Recent work has shown that resensitizing patients’ immune systems can produce positive responses in many patients, and durable responses (years) in about 20%. What determines which patients will respond to these therapies?
Please tell us about your research interests and what you are currently working on.
I’m interested in applying mathematical techniques to improve patient care. Given the present deluge of big data, that’s largely translated into trying to distill usable information from huge swaths of data, and dealing with the first-order processing and design questions that need to be addressed before anything useful can be inferred.

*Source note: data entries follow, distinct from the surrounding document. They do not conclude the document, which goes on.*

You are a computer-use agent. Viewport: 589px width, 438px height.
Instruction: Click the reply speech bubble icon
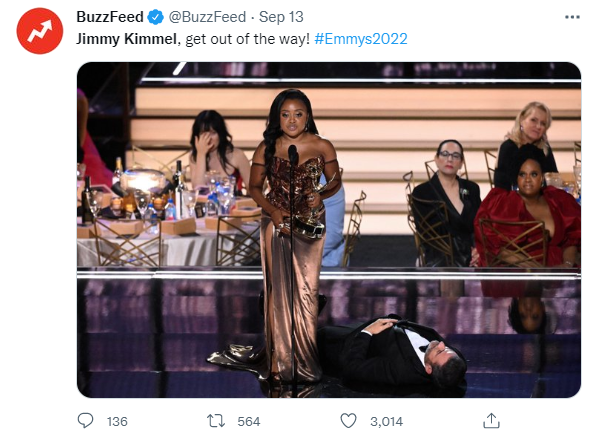click(85, 420)
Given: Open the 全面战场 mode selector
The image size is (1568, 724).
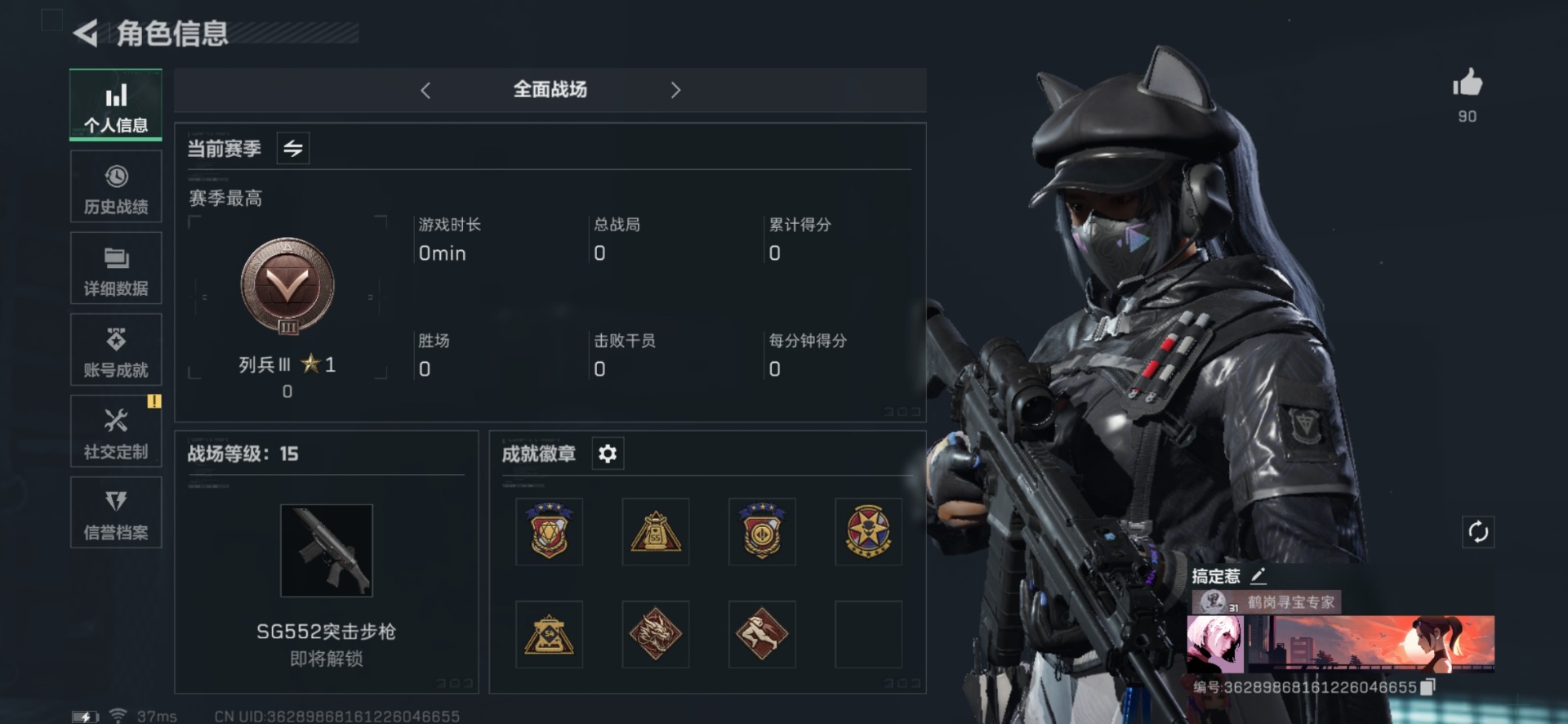Looking at the screenshot, I should pos(550,90).
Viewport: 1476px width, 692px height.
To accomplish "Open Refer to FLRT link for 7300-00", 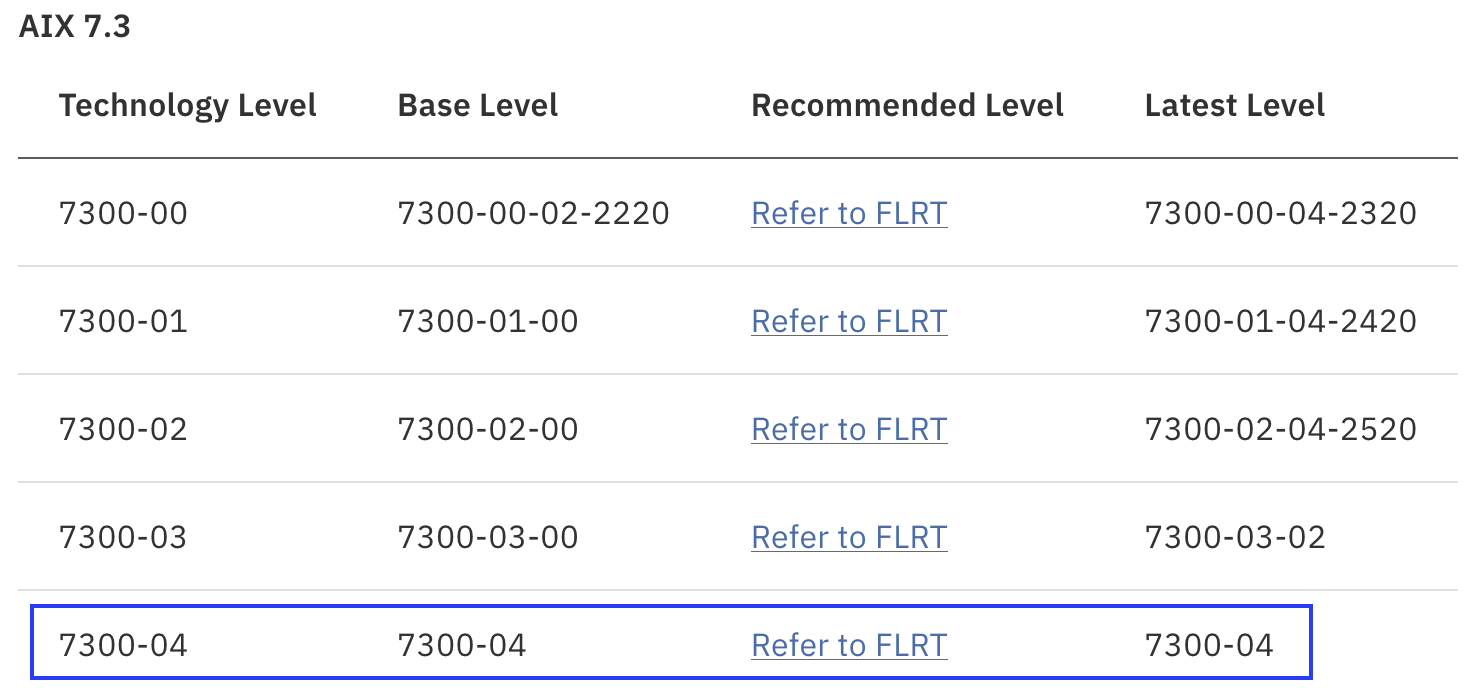I will [x=849, y=213].
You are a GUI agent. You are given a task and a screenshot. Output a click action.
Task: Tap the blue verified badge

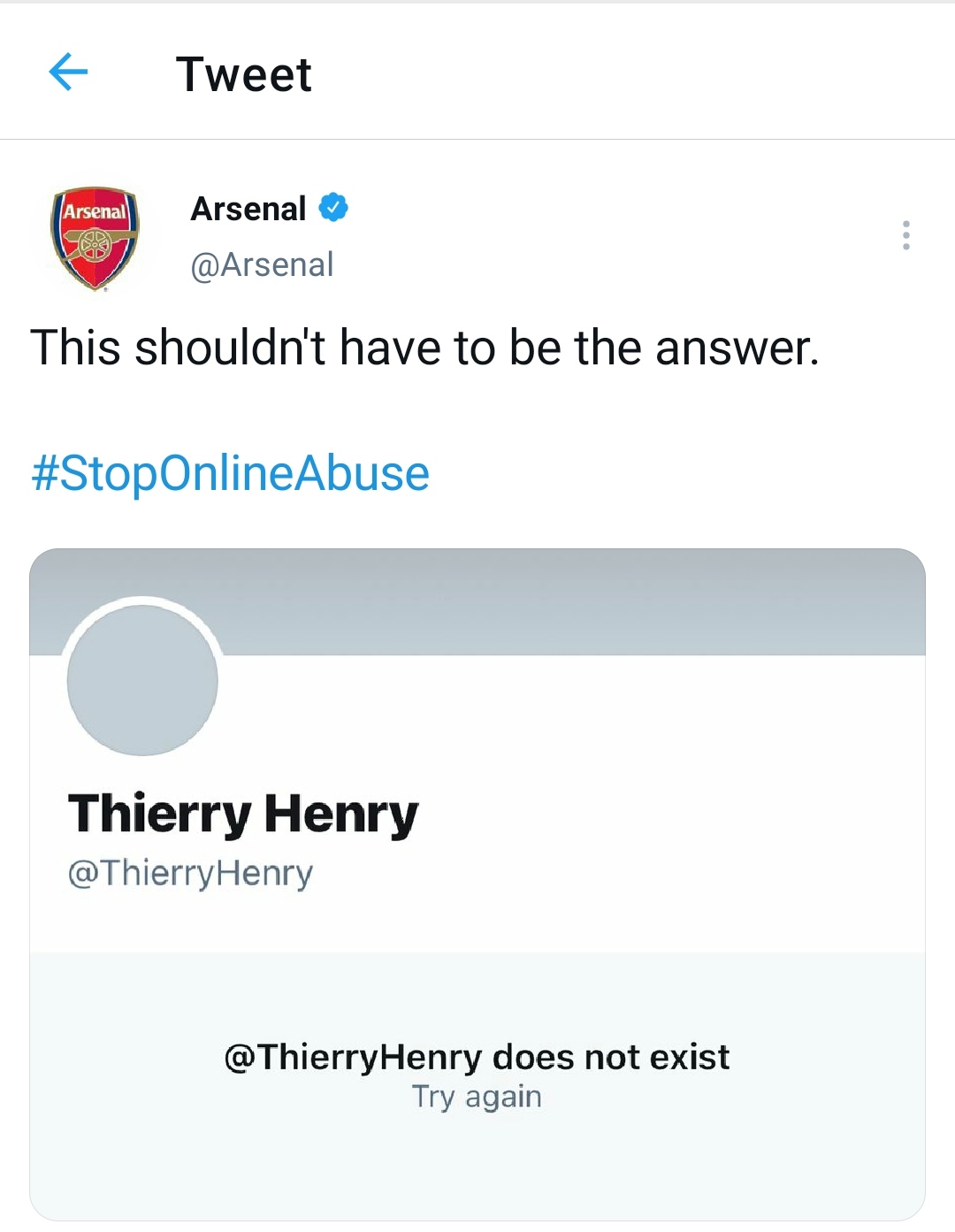(333, 208)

I’m further interested in the extent to which some questions can simply be overwhelmed by collecting and organizing large volumes of relevant data; examining the mutational profiles of thousands of cancer samples is a case in point. Once the data are moderately clean, there’s the additional challenge of grasping enough of the underlying biology to think of natural interrelationships that can be checked between different types of measurements (e.g., DNA, RNA, protein). Most recently, I’ve been exploring these issues in the context of perturbation studies where we kick one gene at a time.
Do you have favourite applications of your work and what is the impact of these applications?
My favorite applications vary over time. Those that give me opportunities to learn more biology and have the potential to yield less “scorched earth” therapies in the cancer context are the general leaders. Much of the impact of my work thus far has been associated with clarifying the basic processing pipelines for working with several types of data, so we’re in agreement as to reasonable summaries of what the data actually are as we try to understand the underlying stories.
Why did you choose this career?
When I first started graduate school I wasn’t really sure exactly what I wanted to do. I drifted into statistics because I was good at mathematics and I liked seeing how such techniques could be applied. After a few years at Los Alamos and Rice University, I chose to go into bioinformatics because it was (a) an applied area with (b) lots of novel types of data and (c) clear relevance to patient health.
Can you tell us about the highlight of your career so far?
There have been a few; identifying and describing relevant processing procedures for new types of data (microarrays, mass spectrometry, reverse phase protein arrays) has been exciting and interesting. That said, what I’m best known for (by far) involves attempts to prevent incorrect data from directing patient care. People are understandably excited by the potential for big data to supply useful information, but either aren’t aware of or drastically underestimate the potential for artifacts or simple mistakes to drive patterns that “look cool”. In a few instances now, we’ve explored exciting results reported in the literature to see whether they could be implemented at MD Anderson to improve patient care, only to discover the “results” arose from active errors, not biology, and these needed to be actively blocked from implementation so they wouldn’t hurt patients. In one case things had already gone too far and patients were already being incorrectly treated, and we had to fight to get the institutions involved to act according to what the data actually showed, as opposed to what the investigators wanted to believe. Unfortunately, this took years, which highlighted the need for higher standards before things could get that far.